Tout commença quand un jeune bouvier nommé 牛郎 (Niu2 Lang2), rencontre sur son chemin sept sœurs fées se baignant dans un lac. Encouragé par son compagnon le bœuf, il vole leurs vêtements et attend de voir ce qui va se passer.
Les sœurs fées choisissent la plus jeune et la plus belle d’entre elles 織女 (Zhi1 Nŭ3), la tisserande, pour récupérer leurs vêtements. Elle s’exécute, mais comme Niu2 Lang2 la voit toute nue, elle doit accéder à sa demande en mariage. Elle s’avère une épouse merveilleuse, et Niu2 Lang2 un bon mari. Ils vivent des moments heureux ensemble.
Mais la déesse des cieux découvre qu’un simple mortel a épousé une des jeunes fées. Elle est furieuse. Prenant son épingle à cheveux, la déesse grave une large rivière dans le ciel pour séparer éternellement les deux amoureux, formant ainsi la Voie lactée séparant les étoiles Altaïr (le bouvier) et Véga (la tisserande).

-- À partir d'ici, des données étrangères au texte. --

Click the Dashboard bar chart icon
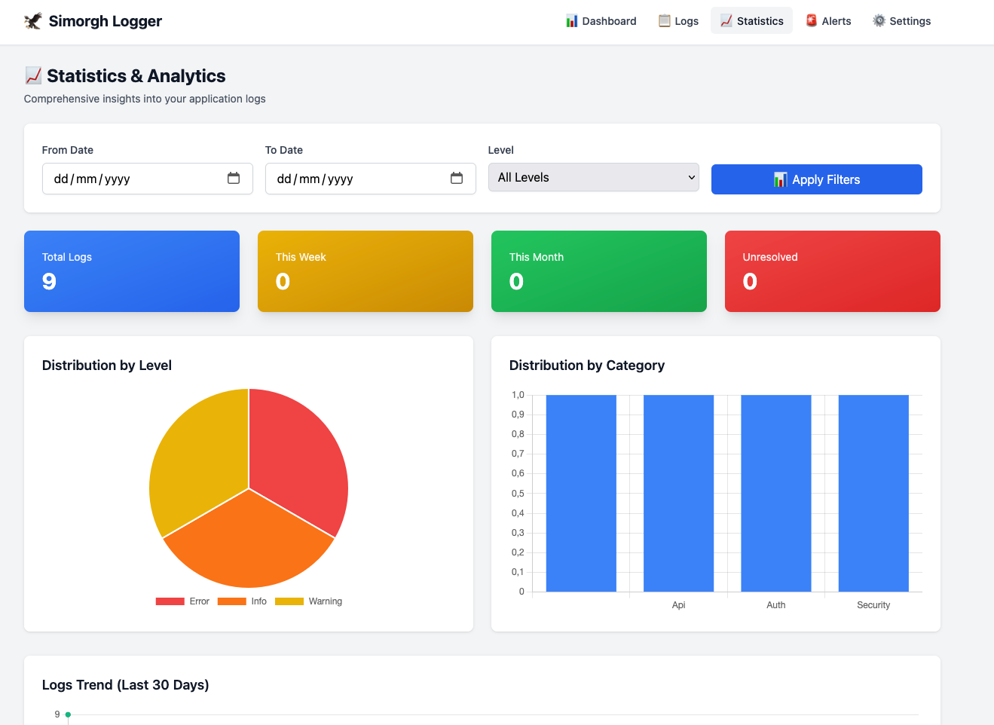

Zhi1 Nŭ3 doit rester éternellement de son côté de la rivière, travaillant tristement sur son métier à tisser, alors que Niu2 Lang2 la regarde de loin et prend soin de leurs deux enfants (les deux étoiles voisines Aquila -β et -γ).

Mais une fois par an, toutes les pies du monde prennent pitié d’eux et volent vers le ciel afin de former un pont (鵲橋, que4 qiao2) au-dessus de l’étoile Deneb dans la constellation du Cygne, permettant ainsi aux amoureux d’être ensemble pour une unique nuit, la septième nuit du septième mois. C’est la nuit de 乞巧节 (qi3 qiao3 jie2), ou 七夕 (qi1 xi4)

En Chine, cette fête est la fête où les jeunes filles montrent leurs compétences. C’est le jour où les jeunes filles montrent leurs compétences domestiques, et où des rituels leur permettent d’augurer de leur avenir matrimonial.
Pendant la nuit de qi3 qiao3 qie2, une guirlande de fleurs est installée dans la cour et toute femme de la maisonnée nouvellement mariée ou encore célibataire fait une offrande composée de fruits, fleurs, thé et poudre de riz à Niu2 Lang2 et Zhi1 Nü3. Après les offrandes, la moitié de la poudre de riz est jetée sur le toit et l’autre moitié partagée entre les jeunes femmes. De cette façon les femmes sont liées par la beauté à Zhi1 Nü3 !

Les Japonais célèbrent 七夕 (Tanabata) en portant les habits traditionnels et en décorant les feuilles de bambou. Ils écrivent leurs souhaits sur un 短冊 (tanzaku) et les accrochent sur les feuilles. On dit que 織姫 (Orihime, équivalent de Zhi1 Nü3) et 彦星 (Hikoboshi, équivalent de Niu2 Lang2) feront que les vœux deviennent réalité. Après avoir été décoré, vers minuit ou le jour suivant, l’arbre en bambou est jeté dans un fleuve ou brûlé pour que les vœux se réalisent.